**ATTIVITÀ**
A: Rispondi alle domande sull'articolo dedicato allo straining.
(i) Quale ordinanza della Corte di cassazione viene citata e in che data è stata emessa?
(ii) Che cosa aveva fatto presente l'impiegata al dirigente prima del conflitto?
(iii) A quanto è stato quantificato il danno biologico dal consulente tecnico?
B: Ricopia senza modifiche il passo dell'articolo sullo straining che inizia con le parole "Per questo la" e si chiude dopo le parole "15 mila euro.".

**TESTO FORNITO**
Vessazioni sporadiche (straining) vanno indennizzate
di Debora Alberici* *cassazione.net

Devono essere risarcite a titolo di straining le azioni ostili o discriminatorie di datore o colleghi che danneggiano il lavoratore, anche se sporadiche e non continuative.

A dare ampia tutela a questa forma attenuata di mobbing è la Corte di cassazione che, con l’ordinanza n. 3977 del 19 febbraio 2018, ha respinto il ricorso del ministero dell’economia e delle finanze in relazione al caso di un’impiegata bersagliata dalle vessazioni del suo diretto superiore.

In particolare la donna era entrata in conflitto con il dirigente quando gli aveva palesato che per adempiere a tutte le pratiche amministrative era necessario altro personale. Lui aveva reagito sottraendole tutti gli strumenti di lavoro fino ad arrivare alla totale inattività.

Per questo la donna aveva lamentato un danno biologico che, con verdetto confermato in sede di legittimità, era stato quantificato dal consulente tecnico in 15 mila euro.

Inutile il ricorso del Ministero alla Suprema corte. Alle obiezioni della difesa in primo luogo gli Ermellini hanno risposto certificando la correttezza del ricorso che aveva utilizzato la nozione medico legale dello straining. Per il Collegio l’istituto altro non sarebbe se non se non «una forma attenuata di mobbing nella quale non si riscontra il carattere della continuità delle azioni vessatorie» azioni che, peraltro, ove si rivelino produttive di danno all’integrità psico-fisica del lavoratore, giustificano la pretesa risarcitoria fondata sull’art. 2087 cod. civ.

**DATI FORNITI**

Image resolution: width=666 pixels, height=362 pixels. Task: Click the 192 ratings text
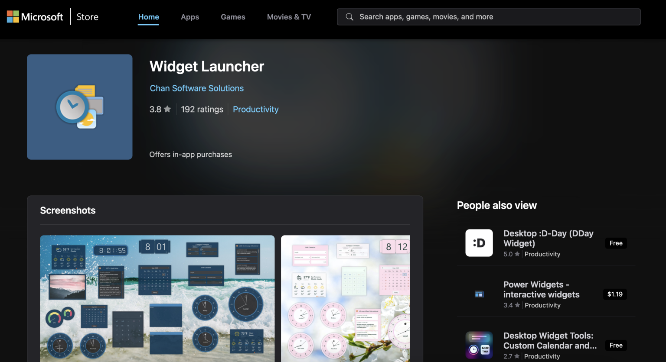(202, 110)
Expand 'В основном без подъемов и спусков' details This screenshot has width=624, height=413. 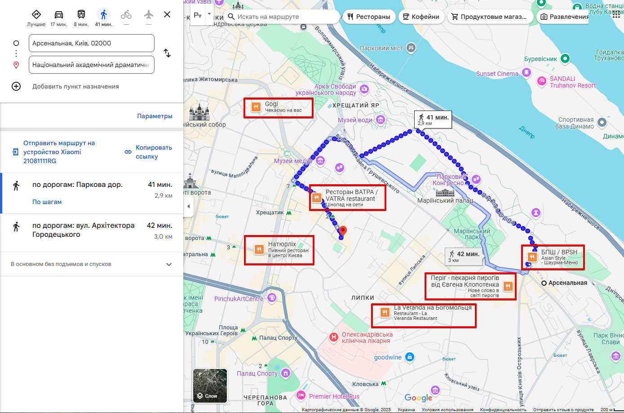click(169, 264)
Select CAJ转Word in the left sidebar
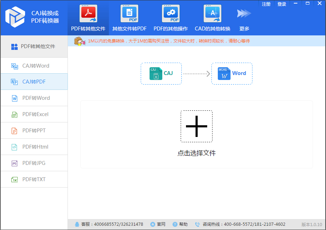Screen dimensions: 326x230 click(34, 65)
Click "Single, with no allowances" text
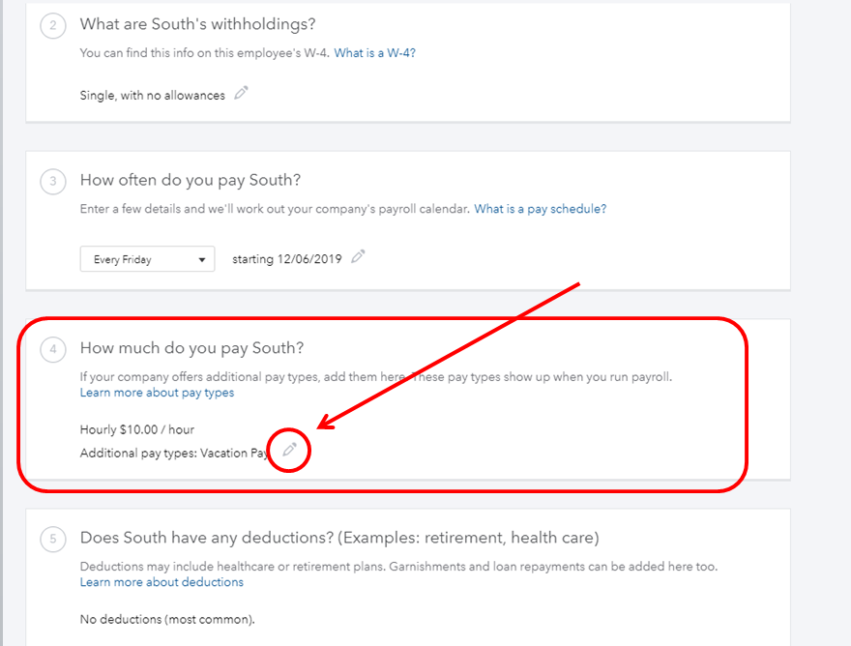The image size is (851, 646). pos(152,96)
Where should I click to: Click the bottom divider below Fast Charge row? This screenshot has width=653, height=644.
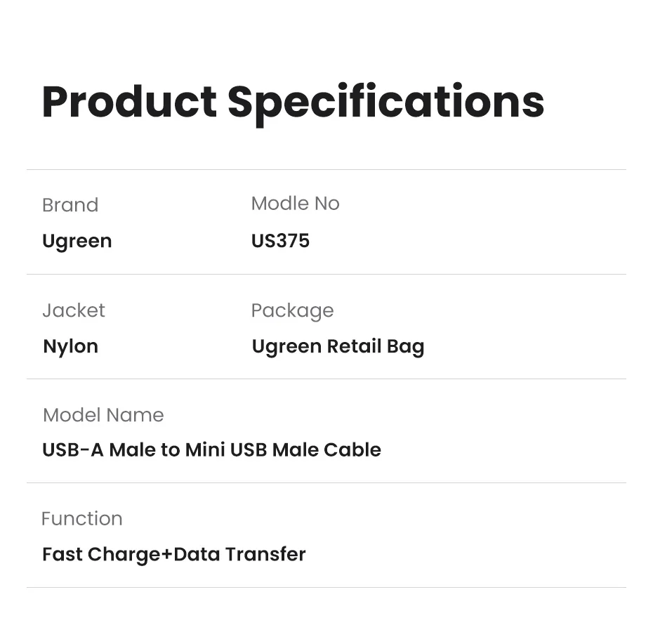[326, 587]
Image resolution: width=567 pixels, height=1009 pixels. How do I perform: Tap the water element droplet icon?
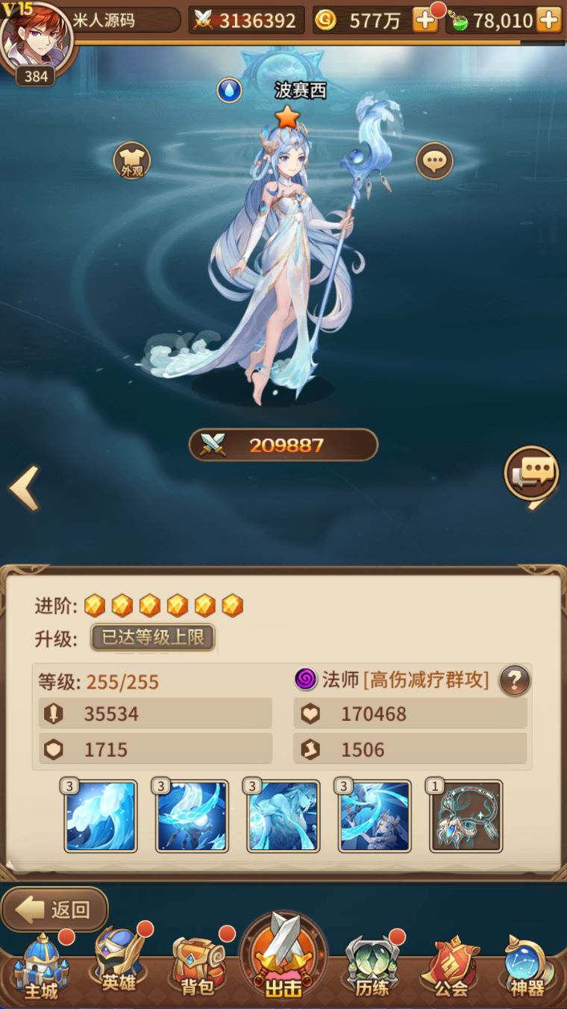[x=229, y=91]
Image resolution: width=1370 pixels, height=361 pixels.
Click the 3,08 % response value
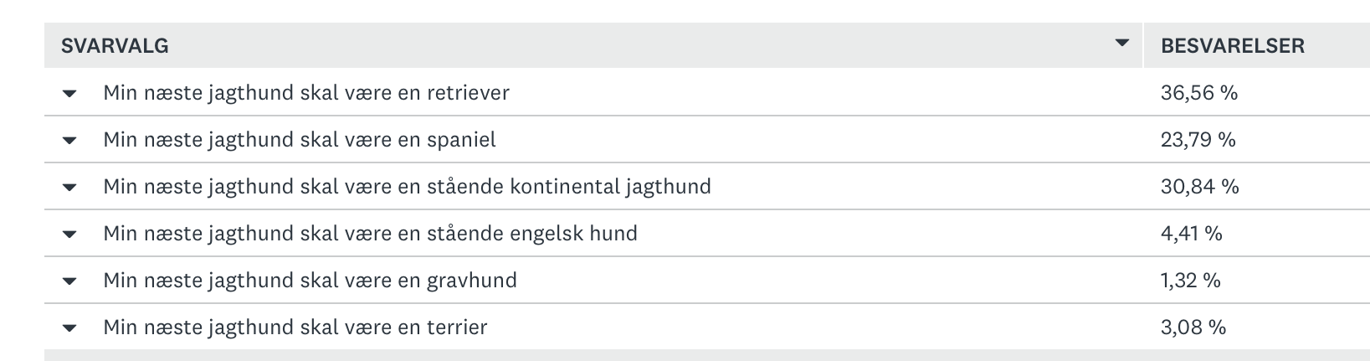(x=1193, y=327)
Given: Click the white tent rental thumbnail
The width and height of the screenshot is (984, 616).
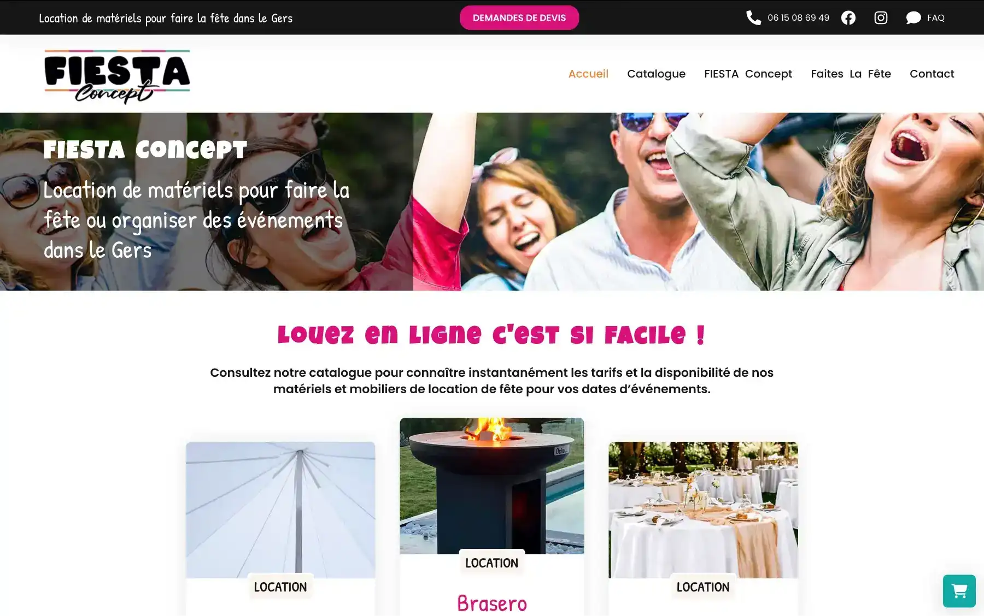Looking at the screenshot, I should [x=280, y=510].
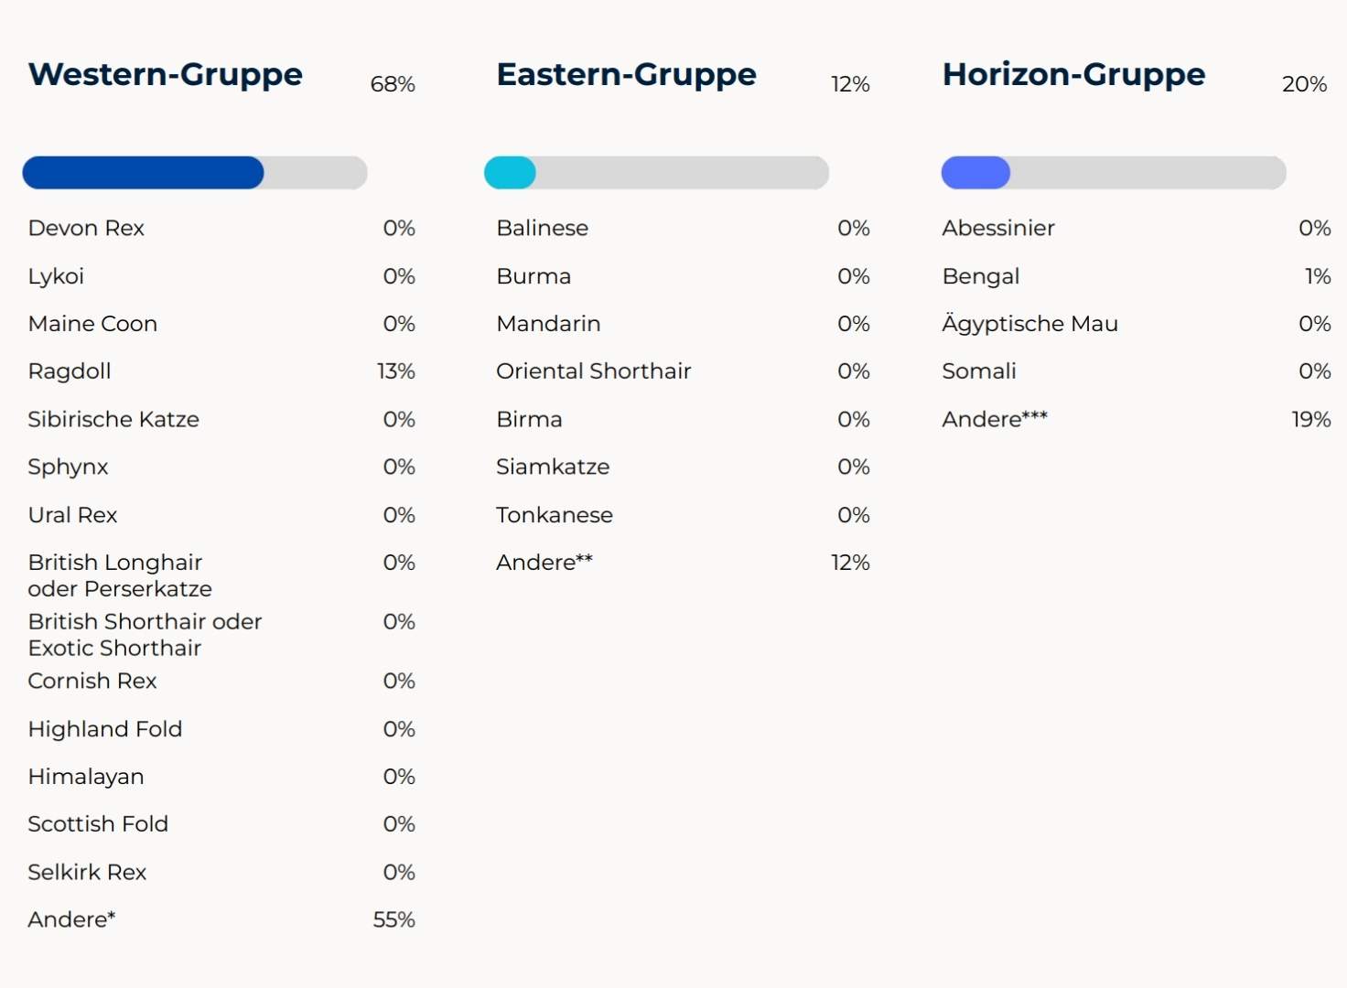Click the Horizon-Gruppe progress bar
The width and height of the screenshot is (1347, 988).
[1114, 173]
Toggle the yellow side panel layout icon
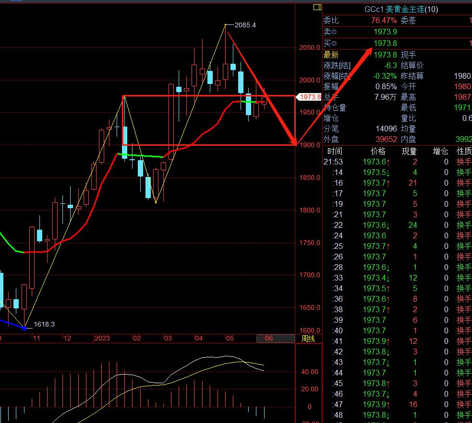The image size is (472, 423). click(317, 7)
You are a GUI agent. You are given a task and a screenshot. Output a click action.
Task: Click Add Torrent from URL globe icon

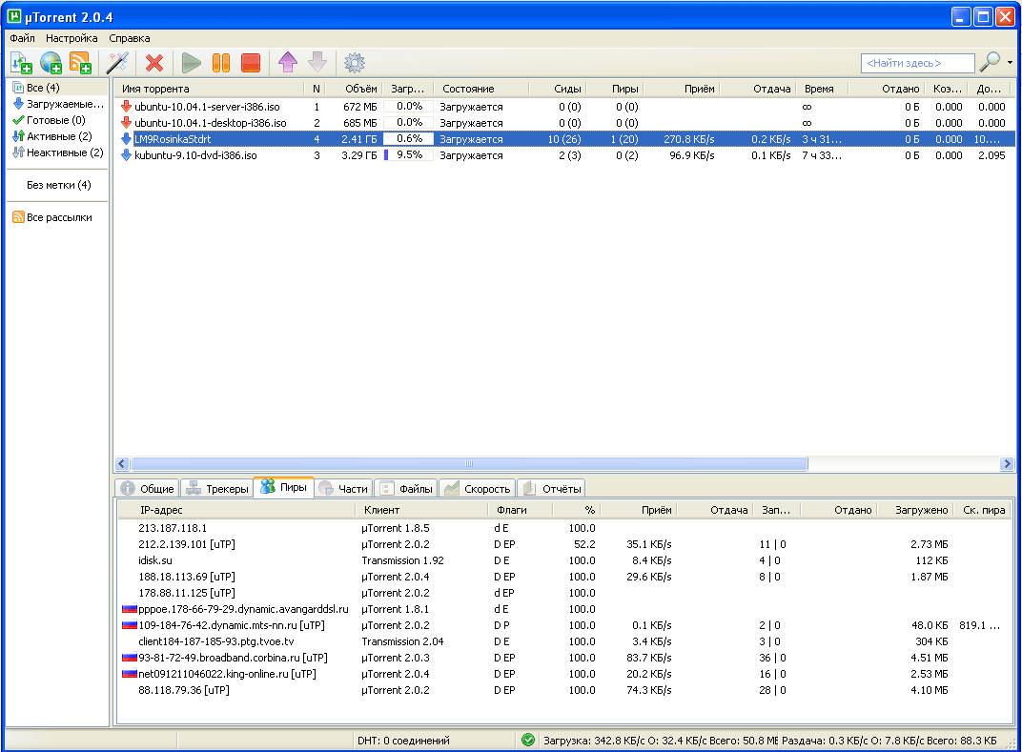[51, 63]
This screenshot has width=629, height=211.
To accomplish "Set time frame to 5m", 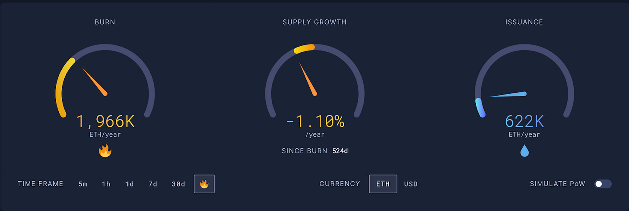I will tap(83, 184).
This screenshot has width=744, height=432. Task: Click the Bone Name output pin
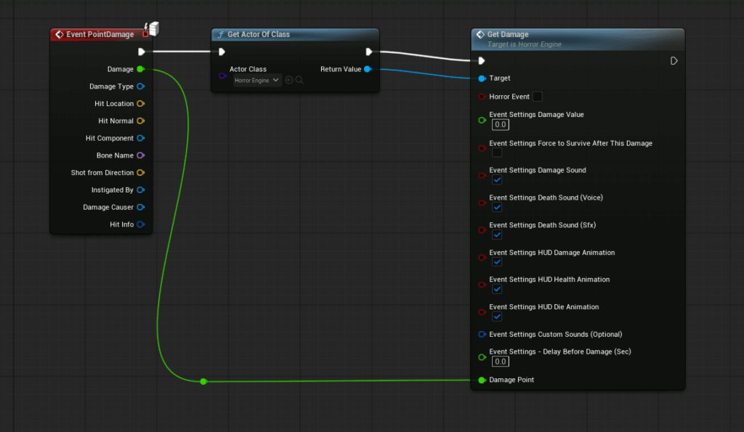pos(140,155)

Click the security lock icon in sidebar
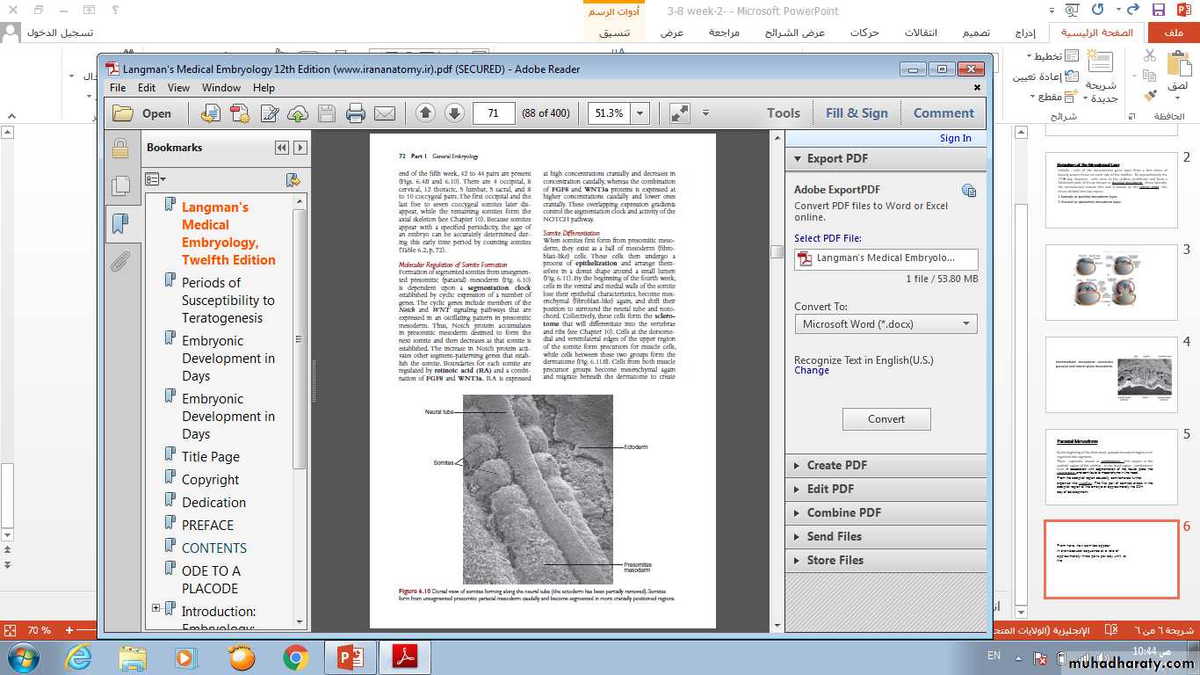120,148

**SOLUZIONI AGLI ESERCIZI**
A:
(i) L'ordinanza n. 3977 del 19 febbraio 2018.
(ii) Che per adempiere a tutte le pratiche amministrative era necessario altro personale.
(iii) 15 mila euro.

B:
Per questo la donna aveva lamentato un danno biologico che, con verdetto confermato in sede di legittimità, era stato quantificato dal consulente tecnico in 15 mila euro.